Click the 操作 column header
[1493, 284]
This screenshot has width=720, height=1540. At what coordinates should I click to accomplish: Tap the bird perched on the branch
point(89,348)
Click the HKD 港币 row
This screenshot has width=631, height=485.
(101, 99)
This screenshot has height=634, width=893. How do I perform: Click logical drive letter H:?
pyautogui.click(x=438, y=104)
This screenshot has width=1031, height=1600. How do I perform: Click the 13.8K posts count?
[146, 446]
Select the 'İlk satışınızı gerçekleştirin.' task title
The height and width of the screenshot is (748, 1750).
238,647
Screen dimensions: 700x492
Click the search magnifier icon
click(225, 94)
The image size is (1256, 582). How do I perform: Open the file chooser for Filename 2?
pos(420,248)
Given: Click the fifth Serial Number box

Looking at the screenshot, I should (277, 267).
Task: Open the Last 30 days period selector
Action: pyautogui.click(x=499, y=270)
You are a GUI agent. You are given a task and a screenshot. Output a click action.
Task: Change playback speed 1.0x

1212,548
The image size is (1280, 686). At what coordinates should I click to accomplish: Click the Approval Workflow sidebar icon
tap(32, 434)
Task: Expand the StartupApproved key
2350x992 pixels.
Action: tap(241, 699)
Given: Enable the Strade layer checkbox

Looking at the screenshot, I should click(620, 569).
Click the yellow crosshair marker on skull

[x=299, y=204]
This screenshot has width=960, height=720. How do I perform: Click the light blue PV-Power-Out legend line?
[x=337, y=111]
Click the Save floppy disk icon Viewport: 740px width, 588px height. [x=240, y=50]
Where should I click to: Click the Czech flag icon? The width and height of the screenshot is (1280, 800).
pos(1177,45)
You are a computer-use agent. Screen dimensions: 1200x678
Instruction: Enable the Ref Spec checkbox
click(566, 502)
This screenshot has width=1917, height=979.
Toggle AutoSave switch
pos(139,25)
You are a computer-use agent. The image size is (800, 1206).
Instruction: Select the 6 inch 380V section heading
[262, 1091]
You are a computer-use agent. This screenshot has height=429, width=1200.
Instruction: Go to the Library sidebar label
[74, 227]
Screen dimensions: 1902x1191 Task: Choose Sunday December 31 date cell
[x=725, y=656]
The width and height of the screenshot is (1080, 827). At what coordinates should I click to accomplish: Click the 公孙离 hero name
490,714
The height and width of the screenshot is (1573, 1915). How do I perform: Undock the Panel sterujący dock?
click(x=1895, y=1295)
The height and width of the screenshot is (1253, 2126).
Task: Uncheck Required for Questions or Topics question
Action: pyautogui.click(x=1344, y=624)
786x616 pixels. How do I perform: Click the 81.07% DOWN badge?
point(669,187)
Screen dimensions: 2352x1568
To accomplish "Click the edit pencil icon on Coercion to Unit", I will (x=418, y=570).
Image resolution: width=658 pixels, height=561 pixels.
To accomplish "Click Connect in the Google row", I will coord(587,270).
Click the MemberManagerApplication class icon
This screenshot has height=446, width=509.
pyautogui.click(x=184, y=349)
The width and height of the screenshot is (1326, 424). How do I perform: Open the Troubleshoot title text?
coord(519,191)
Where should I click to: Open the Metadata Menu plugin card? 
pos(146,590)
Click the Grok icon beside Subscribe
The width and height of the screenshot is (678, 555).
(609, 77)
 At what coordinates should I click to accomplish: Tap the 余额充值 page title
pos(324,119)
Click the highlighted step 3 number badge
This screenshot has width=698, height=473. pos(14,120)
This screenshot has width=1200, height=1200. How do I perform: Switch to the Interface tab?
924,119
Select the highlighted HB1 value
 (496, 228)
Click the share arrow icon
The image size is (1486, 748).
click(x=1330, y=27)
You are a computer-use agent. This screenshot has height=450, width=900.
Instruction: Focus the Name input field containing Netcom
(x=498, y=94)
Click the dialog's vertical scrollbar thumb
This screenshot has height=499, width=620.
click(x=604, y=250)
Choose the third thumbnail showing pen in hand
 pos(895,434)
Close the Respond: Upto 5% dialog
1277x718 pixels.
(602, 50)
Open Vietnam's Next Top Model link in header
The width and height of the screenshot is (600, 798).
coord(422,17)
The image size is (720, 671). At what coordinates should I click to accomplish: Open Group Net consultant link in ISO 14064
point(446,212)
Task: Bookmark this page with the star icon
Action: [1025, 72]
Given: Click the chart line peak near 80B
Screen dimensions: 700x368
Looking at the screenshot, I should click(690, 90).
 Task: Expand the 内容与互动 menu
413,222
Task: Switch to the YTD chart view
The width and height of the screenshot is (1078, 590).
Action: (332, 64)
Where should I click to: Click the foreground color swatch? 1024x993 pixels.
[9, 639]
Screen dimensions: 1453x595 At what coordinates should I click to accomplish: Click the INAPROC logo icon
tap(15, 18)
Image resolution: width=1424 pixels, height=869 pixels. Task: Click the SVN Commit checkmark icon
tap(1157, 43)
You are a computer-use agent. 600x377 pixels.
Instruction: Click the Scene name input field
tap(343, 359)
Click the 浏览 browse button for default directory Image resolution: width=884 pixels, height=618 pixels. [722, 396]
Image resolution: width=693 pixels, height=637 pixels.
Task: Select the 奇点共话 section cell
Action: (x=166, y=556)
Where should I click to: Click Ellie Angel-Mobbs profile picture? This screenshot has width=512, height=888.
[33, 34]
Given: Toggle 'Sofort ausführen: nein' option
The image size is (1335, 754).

[AIM OF THE EXERCISE]: Go through the data above and repeat all of it exactly.

[REPLY TO THE TASK]:
Click the 操作 column header
[1493, 284]
This screenshot has width=720, height=1540. At what coordinates should I click to accomplish: Tap the bird perched on the branch
point(89,348)
Click the HKD 港币 row
This screenshot has width=631, height=485.
(101, 99)
This screenshot has height=634, width=893. How do I perform: Click logical drive letter H:?
pyautogui.click(x=438, y=104)
This screenshot has width=1031, height=1600. How do I perform: Click the 13.8K posts count?
[146, 446]
Select the 'İlk satışınızı gerçekleştirin.' task title
The height and width of the screenshot is (748, 1750).
238,647
Screen dimensions: 700x492
Click the search magnifier icon
click(225, 94)
The image size is (1256, 582). How do I perform: Open the file chooser for Filename 2?
pos(420,248)
Given: Click the fifth Serial Number box

Looking at the screenshot, I should (277, 267).
Task: Open the Last 30 days period selector
Action: pyautogui.click(x=499, y=270)
You are a GUI agent. You are given a task and a screenshot. Output a click action.
Task: Change playback speed 1.0x

1212,548
The image size is (1280, 686). At what coordinates should I click to accomplish: Click the Approval Workflow sidebar icon
tap(32, 434)
Task: Expand the StartupApproved key
2350x992 pixels.
Action: tap(241, 699)
Given: Enable the Strade layer checkbox

Looking at the screenshot, I should click(620, 569).
Click the yellow crosshair marker on skull

[x=299, y=204]
This screenshot has width=960, height=720. How do I perform: Click the light blue PV-Power-Out legend line?
[x=337, y=111]
Click the Save floppy disk icon Viewport: 740px width, 588px height. [x=240, y=50]
Where should I click to: Click the Czech flag icon? The width and height of the screenshot is (1280, 800).
pos(1177,45)
You are a computer-use agent. Screen dimensions: 1200x678
Instruction: Enable the Ref Spec checkbox
click(566, 502)
This screenshot has width=1917, height=979.
Toggle AutoSave switch
pos(139,25)
You are a computer-use agent. The image size is (800, 1206).
Instruction: Select the 6 inch 380V section heading
[262, 1091]
You are a computer-use agent. This screenshot has height=429, width=1200.
Instruction: Go to the Library sidebar label
[74, 227]
Screen dimensions: 1902x1191 Task: Choose Sunday December 31 date cell
[x=725, y=656]
The width and height of the screenshot is (1080, 827). At what coordinates should I click to accomplish: Click the 公孙离 hero name
490,714
The height and width of the screenshot is (1573, 1915). How do I perform: Undock the Panel sterujący dock?
click(x=1895, y=1295)
The height and width of the screenshot is (1253, 2126).
Task: Uncheck Required for Questions or Topics question
Action: pyautogui.click(x=1344, y=624)
786x616 pixels. How do I perform: Click the 81.07% DOWN badge?
point(669,187)
Screen dimensions: 2352x1568
To accomplish "Click the edit pencil icon on Coercion to Unit", I will (x=418, y=570).
Image resolution: width=658 pixels, height=561 pixels.
To accomplish "Click Connect in the Google row", I will coord(587,270).
Click the MemberManagerApplication class icon
This screenshot has height=446, width=509.
pyautogui.click(x=184, y=349)
The width and height of the screenshot is (1326, 424). How do I perform: Open the Troubleshoot title text?
coord(519,191)
Where should I click to: Open the Metadata Menu plugin card? 
pos(146,590)
Click the Grok icon beside Subscribe
The width and height of the screenshot is (678, 555).
(609, 77)
 At what coordinates should I click to accomplish: Tap the 余额充值 page title
pos(324,119)
Click the highlighted step 3 number badge
This screenshot has width=698, height=473. pos(14,120)
This screenshot has width=1200, height=1200. How do I perform: Switch to the Interface tab?
924,119
Select the highlighted HB1 value
 (496, 228)
Click the share arrow icon
The image size is (1486, 748).
click(x=1330, y=27)
You are a computer-use agent. This screenshot has height=450, width=900.
Instruction: Focus the Name input field containing Netcom
(x=498, y=94)
Click the dialog's vertical scrollbar thumb
This screenshot has height=499, width=620.
click(x=604, y=250)
Choose the third thumbnail showing pen in hand
 pos(895,434)
Close the Respond: Upto 5% dialog
1277x718 pixels.
(602, 50)
Open Vietnam's Next Top Model link in header
The width and height of the screenshot is (600, 798).
coord(422,17)
The image size is (720, 671). At what coordinates should I click to accomplish: Open Group Net consultant link in ISO 14064
point(446,212)
Task: Bookmark this page with the star icon
Action: [1025, 72]
Given: Click the chart line peak near 80B
Screen dimensions: 700x368
Looking at the screenshot, I should click(690, 90).
 Task: Expand the 内容与互动 menu
413,222
Task: Switch to the YTD chart view
The width and height of the screenshot is (1078, 590).
Action: (332, 64)
Where should I click to: Click the foreground color swatch? 1024x993 pixels.
[9, 639]
Screen dimensions: 1453x595 At what coordinates should I click to accomplish: Click the INAPROC logo icon
tap(15, 18)
Image resolution: width=1424 pixels, height=869 pixels. Task: Click the SVN Commit checkmark icon
tap(1157, 43)
You are a computer-use agent. 600x377 pixels.
Instruction: Click the Scene name input field
tap(343, 359)
Click the 浏览 browse button for default directory Image resolution: width=884 pixels, height=618 pixels. [722, 396]
Image resolution: width=693 pixels, height=637 pixels.
Task: Select the 奇点共话 section cell
Action: (x=166, y=556)
Where should I click to: Click Ellie Angel-Mobbs profile picture? This screenshot has width=512, height=888.
[33, 34]
Given: Toggle 'Sofort ausführen: nein' option
The image size is (1335, 754).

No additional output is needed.